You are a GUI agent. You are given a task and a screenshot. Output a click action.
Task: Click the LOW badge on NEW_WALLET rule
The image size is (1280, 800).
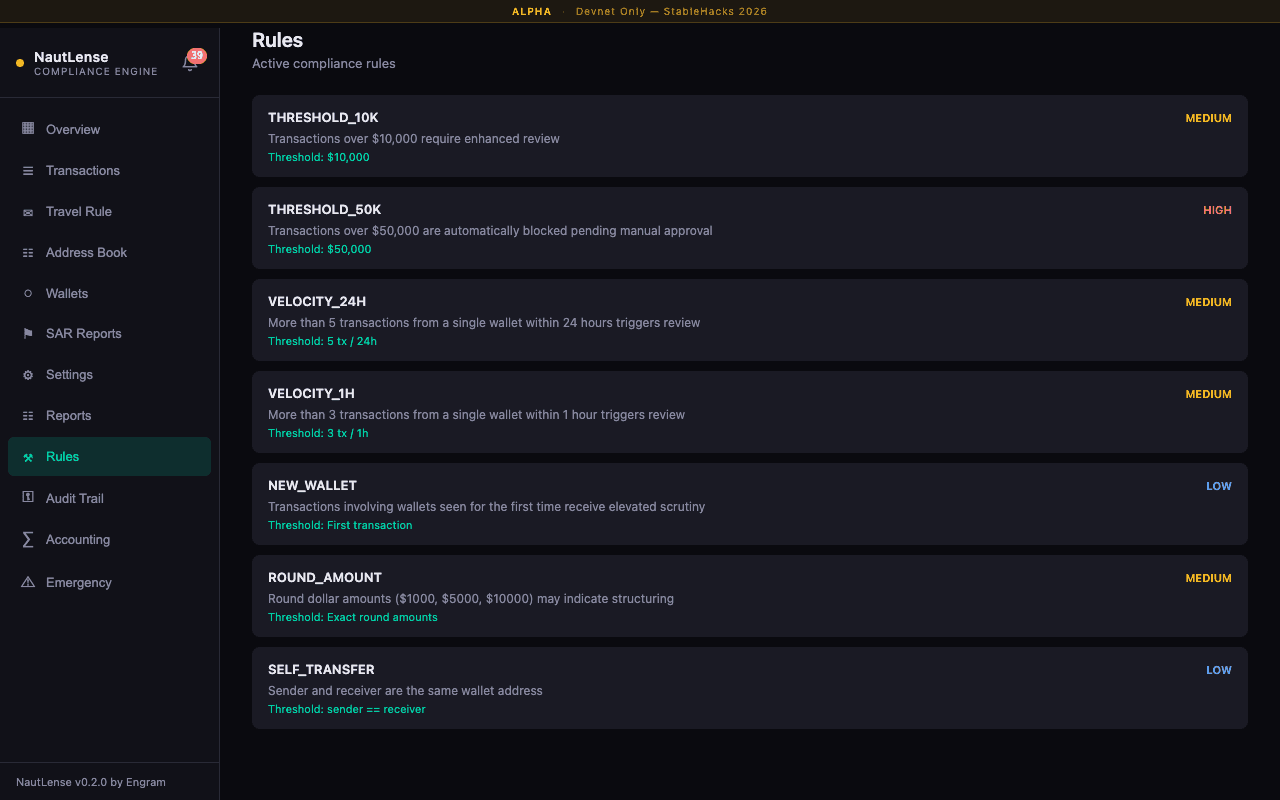pyautogui.click(x=1218, y=486)
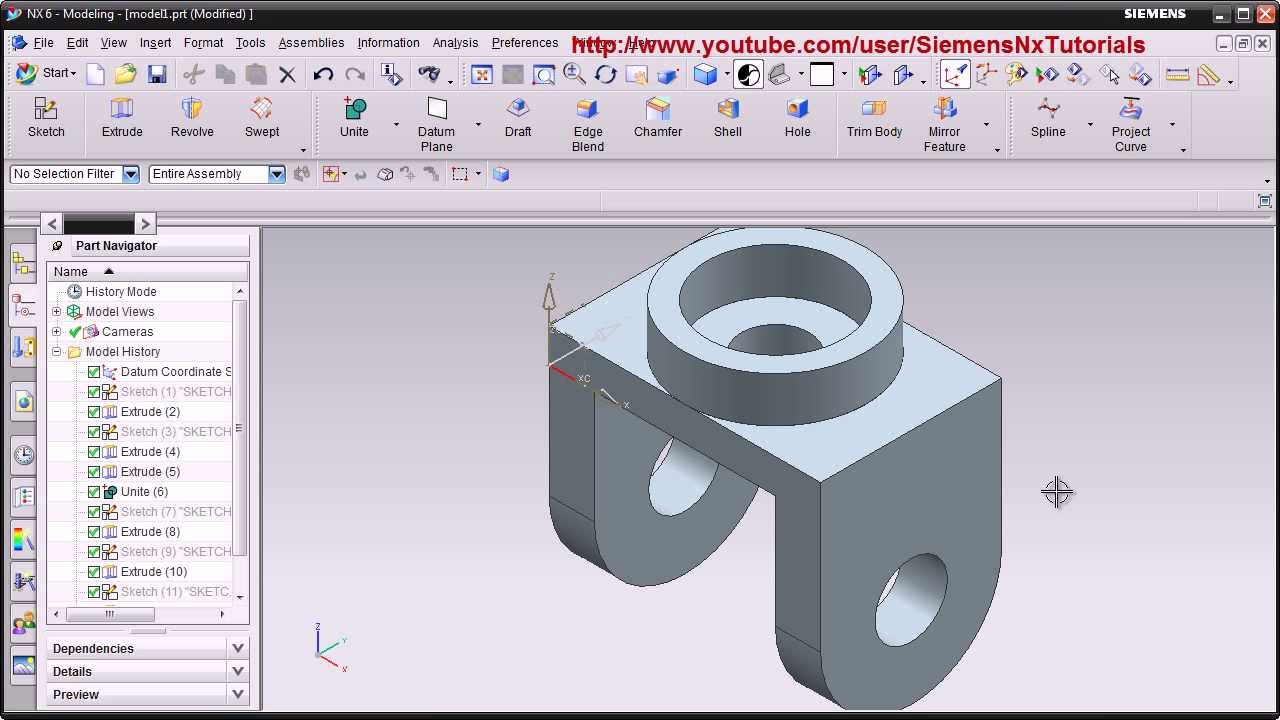This screenshot has width=1280, height=720.
Task: Select the Chamfer tool
Action: 657,117
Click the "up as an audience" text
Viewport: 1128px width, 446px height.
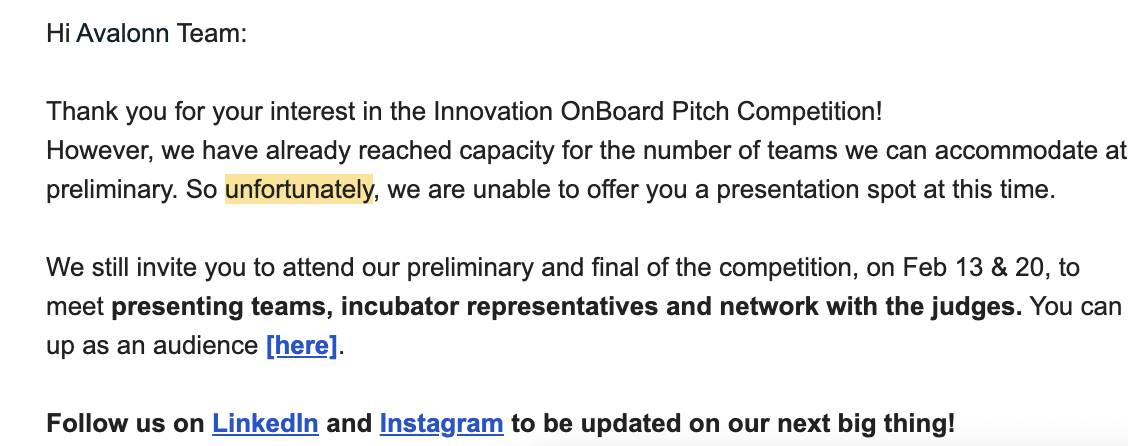coord(152,347)
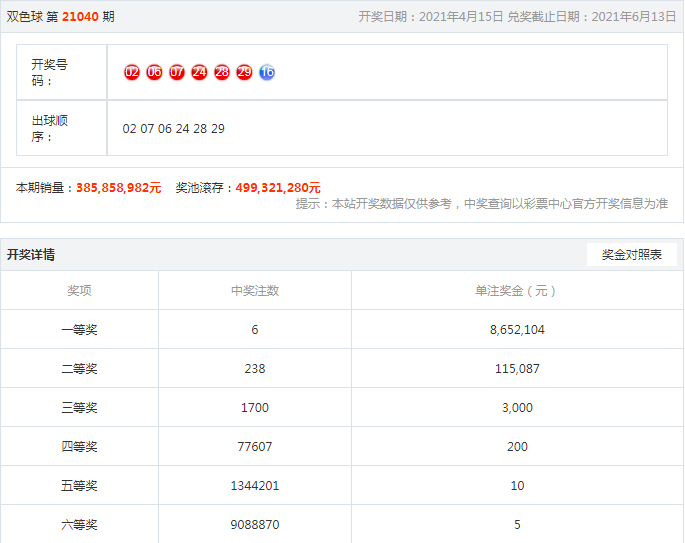This screenshot has height=543, width=685.
Task: Click the ball order sequence 02 07 06 24 28 29
Action: click(174, 129)
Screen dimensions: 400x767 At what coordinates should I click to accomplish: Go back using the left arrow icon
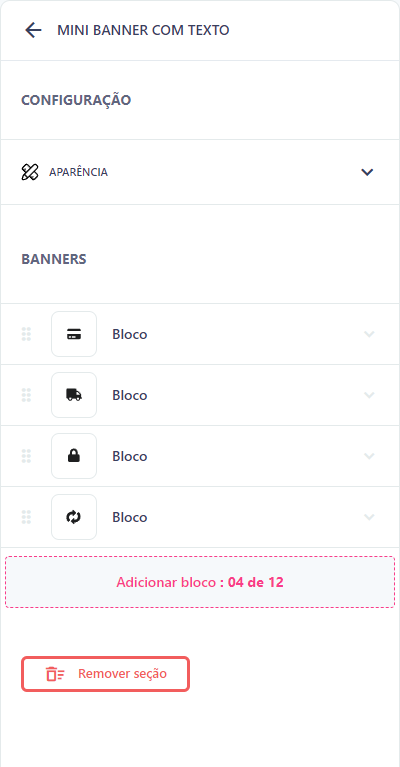click(33, 30)
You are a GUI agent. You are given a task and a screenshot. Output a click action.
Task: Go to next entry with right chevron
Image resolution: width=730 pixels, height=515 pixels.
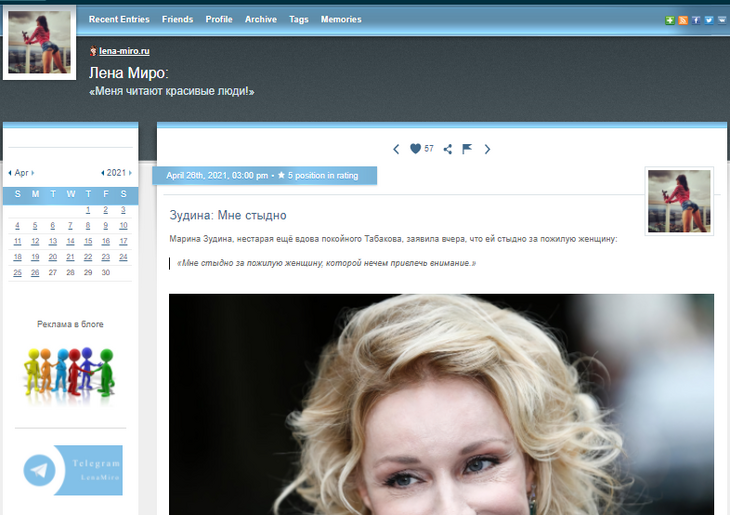point(487,149)
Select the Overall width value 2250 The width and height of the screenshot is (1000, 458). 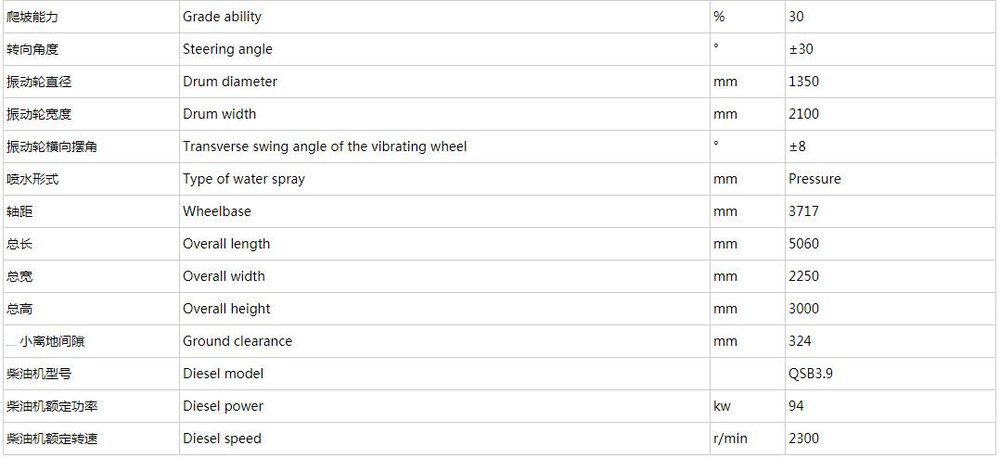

──────

• [Exercise instructions]: Reproduce the stretch of the records from the line containing "Screen dimensions: 400x767" through the end of the records, both ends included, with "screenshot" replaced by "screen capture" and everything else unchanged. Omit the pictures from your answer.

• [Task answer]:
Screen dimensions: 400x767 At what coordinates should I click to accomplish: Go back using the left arrow icon
click(33, 30)
You are a GUI agent. You are given a task and a screen capture. Output a click action.
Task: Go to next entry with right chevron
Image resolution: width=730 pixels, height=515 pixels.
point(487,149)
Select the Overall width value 2250 The width and height of the screen capture is (1000, 458). 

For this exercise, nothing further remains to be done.